→ Work required:
Below are lines of data. Give the number of them that contain the string "computer", and nothing else.

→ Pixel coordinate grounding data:
* * * * * * *

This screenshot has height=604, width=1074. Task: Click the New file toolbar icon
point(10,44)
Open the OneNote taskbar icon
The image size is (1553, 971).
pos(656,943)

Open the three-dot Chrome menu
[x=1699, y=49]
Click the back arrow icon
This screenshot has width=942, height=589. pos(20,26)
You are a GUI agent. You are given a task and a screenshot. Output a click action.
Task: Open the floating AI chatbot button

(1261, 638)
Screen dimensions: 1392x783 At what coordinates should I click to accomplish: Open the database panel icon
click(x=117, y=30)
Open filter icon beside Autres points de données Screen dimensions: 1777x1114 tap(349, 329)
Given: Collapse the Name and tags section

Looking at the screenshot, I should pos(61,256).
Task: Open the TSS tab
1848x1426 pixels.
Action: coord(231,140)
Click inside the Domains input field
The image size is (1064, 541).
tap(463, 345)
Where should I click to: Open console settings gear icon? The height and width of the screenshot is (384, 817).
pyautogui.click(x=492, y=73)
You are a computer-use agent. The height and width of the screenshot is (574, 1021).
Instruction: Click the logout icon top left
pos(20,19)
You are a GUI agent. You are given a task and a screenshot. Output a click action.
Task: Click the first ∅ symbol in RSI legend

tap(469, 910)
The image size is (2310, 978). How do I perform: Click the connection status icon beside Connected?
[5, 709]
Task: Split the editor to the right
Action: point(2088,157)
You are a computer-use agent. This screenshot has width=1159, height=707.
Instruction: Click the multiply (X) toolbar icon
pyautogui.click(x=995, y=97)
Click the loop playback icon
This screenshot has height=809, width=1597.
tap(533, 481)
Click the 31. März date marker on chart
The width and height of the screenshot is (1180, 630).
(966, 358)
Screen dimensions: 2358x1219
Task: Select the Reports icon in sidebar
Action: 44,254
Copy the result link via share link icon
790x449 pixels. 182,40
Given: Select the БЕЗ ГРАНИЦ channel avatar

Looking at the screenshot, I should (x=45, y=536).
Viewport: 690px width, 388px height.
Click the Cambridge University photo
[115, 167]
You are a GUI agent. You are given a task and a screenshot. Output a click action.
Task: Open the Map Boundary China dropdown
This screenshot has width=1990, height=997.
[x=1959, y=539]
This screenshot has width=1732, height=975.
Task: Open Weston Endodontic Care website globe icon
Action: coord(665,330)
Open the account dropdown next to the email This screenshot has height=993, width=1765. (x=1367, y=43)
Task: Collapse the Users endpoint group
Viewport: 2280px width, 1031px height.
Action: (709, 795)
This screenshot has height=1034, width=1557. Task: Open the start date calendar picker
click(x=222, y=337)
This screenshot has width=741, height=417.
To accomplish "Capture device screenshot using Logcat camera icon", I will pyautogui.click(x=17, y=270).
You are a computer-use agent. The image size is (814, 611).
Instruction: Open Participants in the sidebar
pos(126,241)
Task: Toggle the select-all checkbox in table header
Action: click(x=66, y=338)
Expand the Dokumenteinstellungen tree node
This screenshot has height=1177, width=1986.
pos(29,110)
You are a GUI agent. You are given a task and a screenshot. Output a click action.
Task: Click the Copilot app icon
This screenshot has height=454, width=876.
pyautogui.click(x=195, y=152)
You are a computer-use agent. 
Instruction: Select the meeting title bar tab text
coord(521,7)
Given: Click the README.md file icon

* * * * * * *

→ Exercise result:
4